Com a ajuda do presidente Néstor Kirchner, em
setembro de 2005 estreou o filme "Iluminados pelo fogo". Sem dúvidas
contribuiu para abrir um debate sobre o que anconteceu nas Malvinas. Até esse
momento, pouco ou nada se sabia sobre os suicídios ou traumas do pós-guerra
entre os soldados, e o filme feito por Tristán Bauer mostrou o cotidiano da guerra.

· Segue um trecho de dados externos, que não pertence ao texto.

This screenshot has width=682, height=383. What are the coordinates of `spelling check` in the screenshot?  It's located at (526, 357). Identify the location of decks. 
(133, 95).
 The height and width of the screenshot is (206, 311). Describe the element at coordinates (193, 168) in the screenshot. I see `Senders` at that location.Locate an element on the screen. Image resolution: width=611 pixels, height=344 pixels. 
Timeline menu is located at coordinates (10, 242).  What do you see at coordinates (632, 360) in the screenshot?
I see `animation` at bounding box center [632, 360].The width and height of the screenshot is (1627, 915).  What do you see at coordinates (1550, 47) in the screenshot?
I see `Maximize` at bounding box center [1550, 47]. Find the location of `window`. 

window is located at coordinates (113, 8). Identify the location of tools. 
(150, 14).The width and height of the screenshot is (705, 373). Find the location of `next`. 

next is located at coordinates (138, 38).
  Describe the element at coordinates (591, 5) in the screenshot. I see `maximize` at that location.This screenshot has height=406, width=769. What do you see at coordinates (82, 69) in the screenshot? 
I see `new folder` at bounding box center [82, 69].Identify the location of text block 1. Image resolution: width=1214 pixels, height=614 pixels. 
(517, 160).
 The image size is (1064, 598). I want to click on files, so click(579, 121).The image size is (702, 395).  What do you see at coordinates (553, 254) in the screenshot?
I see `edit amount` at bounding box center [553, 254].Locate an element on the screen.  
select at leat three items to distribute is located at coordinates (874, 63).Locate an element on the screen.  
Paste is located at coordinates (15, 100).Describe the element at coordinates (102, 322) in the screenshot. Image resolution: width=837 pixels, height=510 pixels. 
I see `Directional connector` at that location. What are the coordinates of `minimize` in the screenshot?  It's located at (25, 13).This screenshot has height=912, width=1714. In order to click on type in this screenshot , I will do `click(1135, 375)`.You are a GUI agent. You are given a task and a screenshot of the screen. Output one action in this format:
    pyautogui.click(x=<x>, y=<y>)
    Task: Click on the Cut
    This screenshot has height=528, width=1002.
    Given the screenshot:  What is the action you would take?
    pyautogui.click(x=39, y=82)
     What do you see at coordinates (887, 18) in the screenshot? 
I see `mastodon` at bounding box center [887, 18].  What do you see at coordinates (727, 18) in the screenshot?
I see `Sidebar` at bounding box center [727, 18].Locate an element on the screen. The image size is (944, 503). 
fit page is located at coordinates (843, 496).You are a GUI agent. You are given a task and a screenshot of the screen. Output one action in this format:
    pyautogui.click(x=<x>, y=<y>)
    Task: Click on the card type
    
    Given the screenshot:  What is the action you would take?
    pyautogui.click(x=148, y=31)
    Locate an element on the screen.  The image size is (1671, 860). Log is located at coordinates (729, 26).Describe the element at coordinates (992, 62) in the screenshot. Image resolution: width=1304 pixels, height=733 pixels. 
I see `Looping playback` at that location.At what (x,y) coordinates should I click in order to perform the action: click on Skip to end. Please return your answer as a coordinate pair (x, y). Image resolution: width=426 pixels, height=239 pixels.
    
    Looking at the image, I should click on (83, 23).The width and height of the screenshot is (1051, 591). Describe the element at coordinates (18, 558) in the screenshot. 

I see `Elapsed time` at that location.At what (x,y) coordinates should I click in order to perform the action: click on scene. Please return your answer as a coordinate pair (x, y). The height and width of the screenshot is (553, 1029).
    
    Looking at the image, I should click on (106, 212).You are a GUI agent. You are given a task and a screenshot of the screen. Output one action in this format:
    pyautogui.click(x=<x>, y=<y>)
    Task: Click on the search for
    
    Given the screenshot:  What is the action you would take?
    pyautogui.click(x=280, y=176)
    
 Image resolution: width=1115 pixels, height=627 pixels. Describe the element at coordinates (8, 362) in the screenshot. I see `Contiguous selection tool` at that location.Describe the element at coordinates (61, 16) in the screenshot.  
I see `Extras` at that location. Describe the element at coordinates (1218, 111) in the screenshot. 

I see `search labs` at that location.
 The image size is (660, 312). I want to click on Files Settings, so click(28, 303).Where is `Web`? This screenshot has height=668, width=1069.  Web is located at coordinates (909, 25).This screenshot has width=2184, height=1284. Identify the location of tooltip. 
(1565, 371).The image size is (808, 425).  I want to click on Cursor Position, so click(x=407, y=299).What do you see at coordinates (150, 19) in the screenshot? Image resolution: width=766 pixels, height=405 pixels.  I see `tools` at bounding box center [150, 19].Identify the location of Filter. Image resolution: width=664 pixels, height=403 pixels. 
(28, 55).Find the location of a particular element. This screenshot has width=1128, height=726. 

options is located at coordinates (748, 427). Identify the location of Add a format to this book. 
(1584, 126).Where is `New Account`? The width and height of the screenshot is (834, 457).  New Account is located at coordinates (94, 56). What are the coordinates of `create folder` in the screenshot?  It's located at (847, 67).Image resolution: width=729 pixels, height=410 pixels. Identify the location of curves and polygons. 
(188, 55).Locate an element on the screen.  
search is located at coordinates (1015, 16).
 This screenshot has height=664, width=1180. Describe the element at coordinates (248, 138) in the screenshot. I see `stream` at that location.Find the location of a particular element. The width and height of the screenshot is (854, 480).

Deixando de lado os erros táticos e estratégicos que definiram o desfecho da
guerra, o que aparece de inédito são os injustificados maus-tratos e crueldades
de alguns oficiais.
Estela de Carlotto, presidenta das Avós da Praça de
Maio, manifestou há pouco tempo seu compromisso com a causa das Malvinas e
disse: "O despreso, o abandono, o valor desses recrutas, que com o peito
aberto e amor à pátria, foram defendê-la, mas indefesos. Diz respeito a todos
os habitantes do país saber que isso não é possível esquecer, que depois de 30
anos, essa história é uma ferida aberta e que devemos saldar essas
dívidas".
Os fundamentos da verdade, memória e justiça que
predominaram nesses 30 anos devem se aprofundar no caso das Malvinas para
estabelecer o que realmente aconteceu. Algo que a socieade deve aos que
morreram e aos que combateram com dignidade nas Malvinas. Devemos destacar
aqueles que lutaram com honra.
Precisamos ganhar nossa própria guerra e lembrar
tanto dos que morreram nas ilhas, como dos que voltaram e por consequência da
indiferença e do esquecimento, tiraram a própria vida.
PELA VIDA
*Escritor. Veterano da Guerra das Malvinas.